"""
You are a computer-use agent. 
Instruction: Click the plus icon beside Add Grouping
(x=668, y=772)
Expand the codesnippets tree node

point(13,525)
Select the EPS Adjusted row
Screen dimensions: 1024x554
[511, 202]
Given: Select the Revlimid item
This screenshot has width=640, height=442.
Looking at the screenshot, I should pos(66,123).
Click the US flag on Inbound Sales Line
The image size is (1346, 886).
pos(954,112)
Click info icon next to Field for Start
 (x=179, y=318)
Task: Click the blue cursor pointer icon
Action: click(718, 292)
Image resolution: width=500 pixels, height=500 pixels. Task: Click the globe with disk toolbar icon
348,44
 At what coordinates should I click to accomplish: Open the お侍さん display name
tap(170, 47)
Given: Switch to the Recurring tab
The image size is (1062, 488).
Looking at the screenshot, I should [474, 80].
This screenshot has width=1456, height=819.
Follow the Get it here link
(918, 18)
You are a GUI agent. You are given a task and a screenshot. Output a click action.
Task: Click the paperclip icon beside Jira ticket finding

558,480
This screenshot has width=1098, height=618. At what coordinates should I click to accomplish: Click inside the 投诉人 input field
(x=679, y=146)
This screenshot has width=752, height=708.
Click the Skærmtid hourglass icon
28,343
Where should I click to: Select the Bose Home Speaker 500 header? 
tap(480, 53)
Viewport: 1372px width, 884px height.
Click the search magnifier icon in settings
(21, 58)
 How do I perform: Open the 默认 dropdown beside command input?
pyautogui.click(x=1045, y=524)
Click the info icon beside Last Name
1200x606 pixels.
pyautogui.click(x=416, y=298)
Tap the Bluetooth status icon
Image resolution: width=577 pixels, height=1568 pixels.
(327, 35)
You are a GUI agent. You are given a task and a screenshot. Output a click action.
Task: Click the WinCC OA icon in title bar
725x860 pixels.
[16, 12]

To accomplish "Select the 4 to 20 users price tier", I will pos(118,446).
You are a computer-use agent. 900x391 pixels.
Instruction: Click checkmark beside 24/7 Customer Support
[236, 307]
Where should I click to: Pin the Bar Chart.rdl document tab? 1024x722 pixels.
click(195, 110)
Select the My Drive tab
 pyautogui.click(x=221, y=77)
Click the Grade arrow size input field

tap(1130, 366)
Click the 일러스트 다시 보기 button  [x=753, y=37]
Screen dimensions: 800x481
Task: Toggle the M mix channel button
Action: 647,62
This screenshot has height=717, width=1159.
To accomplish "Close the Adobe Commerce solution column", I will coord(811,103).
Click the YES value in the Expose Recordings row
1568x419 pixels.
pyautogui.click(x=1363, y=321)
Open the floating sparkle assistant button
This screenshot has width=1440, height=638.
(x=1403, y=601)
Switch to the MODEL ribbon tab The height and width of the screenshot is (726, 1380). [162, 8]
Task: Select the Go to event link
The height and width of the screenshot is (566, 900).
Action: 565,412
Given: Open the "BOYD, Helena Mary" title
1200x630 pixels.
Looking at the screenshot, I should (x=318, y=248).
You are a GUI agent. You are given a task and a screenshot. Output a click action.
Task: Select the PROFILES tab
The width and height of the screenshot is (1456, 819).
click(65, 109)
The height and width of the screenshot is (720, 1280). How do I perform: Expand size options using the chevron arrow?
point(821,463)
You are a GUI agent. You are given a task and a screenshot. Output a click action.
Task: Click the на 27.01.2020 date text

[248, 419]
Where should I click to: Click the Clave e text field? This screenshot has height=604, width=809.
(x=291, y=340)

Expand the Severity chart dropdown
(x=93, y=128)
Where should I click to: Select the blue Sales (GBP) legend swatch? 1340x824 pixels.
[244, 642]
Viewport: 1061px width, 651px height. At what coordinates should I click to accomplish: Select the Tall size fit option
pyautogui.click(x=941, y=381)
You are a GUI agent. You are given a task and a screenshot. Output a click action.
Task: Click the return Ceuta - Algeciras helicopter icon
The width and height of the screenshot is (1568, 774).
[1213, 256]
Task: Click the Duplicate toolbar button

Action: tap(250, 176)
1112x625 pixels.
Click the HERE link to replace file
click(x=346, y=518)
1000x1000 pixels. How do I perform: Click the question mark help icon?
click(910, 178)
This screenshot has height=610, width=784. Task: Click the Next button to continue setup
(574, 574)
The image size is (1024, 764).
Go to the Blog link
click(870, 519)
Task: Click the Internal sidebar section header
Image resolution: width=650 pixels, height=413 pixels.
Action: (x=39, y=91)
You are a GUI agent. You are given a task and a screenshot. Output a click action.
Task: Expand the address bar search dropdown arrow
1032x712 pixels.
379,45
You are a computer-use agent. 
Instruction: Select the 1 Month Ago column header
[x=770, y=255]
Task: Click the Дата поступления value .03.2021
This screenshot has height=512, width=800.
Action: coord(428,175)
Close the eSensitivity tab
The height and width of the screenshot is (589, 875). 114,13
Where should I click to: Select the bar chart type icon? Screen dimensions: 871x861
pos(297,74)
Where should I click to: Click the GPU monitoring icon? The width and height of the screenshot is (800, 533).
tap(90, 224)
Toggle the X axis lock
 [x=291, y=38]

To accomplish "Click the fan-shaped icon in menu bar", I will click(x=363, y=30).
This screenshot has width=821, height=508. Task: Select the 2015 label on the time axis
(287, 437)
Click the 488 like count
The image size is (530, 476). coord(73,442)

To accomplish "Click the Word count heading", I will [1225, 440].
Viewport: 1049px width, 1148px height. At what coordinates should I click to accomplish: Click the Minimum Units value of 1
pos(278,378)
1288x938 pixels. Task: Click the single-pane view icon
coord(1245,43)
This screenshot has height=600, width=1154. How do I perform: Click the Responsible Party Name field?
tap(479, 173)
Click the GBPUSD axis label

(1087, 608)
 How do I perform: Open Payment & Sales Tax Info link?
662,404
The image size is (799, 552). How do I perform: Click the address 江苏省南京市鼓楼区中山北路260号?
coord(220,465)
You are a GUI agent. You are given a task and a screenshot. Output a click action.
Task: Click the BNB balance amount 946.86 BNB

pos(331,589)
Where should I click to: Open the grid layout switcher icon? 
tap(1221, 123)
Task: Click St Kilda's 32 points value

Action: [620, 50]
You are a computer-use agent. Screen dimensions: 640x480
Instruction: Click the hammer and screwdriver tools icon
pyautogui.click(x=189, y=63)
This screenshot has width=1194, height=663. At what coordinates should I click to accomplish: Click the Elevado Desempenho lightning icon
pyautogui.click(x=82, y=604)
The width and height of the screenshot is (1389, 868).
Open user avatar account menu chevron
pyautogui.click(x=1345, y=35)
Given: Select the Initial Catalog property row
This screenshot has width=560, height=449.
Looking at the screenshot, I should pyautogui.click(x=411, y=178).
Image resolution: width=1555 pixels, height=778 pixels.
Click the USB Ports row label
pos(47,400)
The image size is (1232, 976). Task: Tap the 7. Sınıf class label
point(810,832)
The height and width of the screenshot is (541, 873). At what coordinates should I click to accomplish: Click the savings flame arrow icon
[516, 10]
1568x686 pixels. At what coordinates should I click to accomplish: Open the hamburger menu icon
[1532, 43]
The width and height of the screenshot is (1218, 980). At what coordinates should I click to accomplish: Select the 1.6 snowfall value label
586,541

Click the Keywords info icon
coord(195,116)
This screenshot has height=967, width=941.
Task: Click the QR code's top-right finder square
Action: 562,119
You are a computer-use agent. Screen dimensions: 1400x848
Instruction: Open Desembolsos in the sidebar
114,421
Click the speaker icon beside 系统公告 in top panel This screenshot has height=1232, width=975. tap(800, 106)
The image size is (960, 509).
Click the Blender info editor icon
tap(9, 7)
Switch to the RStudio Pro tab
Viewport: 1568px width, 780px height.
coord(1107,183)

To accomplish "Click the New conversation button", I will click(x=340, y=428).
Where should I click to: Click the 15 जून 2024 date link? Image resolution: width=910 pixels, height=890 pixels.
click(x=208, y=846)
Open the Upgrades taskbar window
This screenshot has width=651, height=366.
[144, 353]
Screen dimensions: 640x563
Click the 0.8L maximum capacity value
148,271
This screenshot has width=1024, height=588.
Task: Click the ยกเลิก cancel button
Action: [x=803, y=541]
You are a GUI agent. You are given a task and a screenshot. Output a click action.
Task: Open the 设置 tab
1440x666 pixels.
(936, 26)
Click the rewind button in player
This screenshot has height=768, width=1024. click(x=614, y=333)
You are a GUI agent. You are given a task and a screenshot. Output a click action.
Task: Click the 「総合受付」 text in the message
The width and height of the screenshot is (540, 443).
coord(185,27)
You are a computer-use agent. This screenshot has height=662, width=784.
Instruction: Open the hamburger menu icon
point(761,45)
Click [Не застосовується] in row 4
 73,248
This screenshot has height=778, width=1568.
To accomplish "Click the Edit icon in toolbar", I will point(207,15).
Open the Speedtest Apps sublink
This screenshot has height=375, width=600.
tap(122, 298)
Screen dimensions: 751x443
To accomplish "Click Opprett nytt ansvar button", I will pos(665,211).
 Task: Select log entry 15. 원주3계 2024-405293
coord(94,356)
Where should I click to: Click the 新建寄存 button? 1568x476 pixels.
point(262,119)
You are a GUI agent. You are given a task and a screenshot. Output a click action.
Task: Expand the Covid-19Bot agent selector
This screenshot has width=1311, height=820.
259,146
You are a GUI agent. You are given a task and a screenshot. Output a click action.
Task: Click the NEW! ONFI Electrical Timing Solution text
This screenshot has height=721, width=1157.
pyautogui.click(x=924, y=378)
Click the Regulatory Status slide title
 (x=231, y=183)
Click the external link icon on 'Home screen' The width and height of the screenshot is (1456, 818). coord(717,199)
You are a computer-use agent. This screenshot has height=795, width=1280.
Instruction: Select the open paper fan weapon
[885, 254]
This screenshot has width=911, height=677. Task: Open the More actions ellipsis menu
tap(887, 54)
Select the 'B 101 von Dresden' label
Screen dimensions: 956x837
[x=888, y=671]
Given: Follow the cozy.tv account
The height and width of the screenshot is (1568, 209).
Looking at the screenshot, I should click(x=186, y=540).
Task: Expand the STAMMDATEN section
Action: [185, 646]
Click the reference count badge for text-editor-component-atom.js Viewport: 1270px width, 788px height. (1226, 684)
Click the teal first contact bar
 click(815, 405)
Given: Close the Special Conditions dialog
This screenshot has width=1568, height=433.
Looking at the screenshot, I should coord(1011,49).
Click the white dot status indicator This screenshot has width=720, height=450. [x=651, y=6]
"""
Work to be completed
Reproduce every line in the data that has the word "computer" in it.

Result of this exercise
You are a computer-use agent. 
You are a computer-use agent. 900x391 pixels.
You are a computer-use agent. 
You are a computer-use agent. Screen dimensions: 640x480
You are a computer-use agent. Screen dimensions: 1400x848
You are a computer-use agent. This screenshot has height=662, width=784.
You are a computer-use agent. This screenshot has height=795, width=1280.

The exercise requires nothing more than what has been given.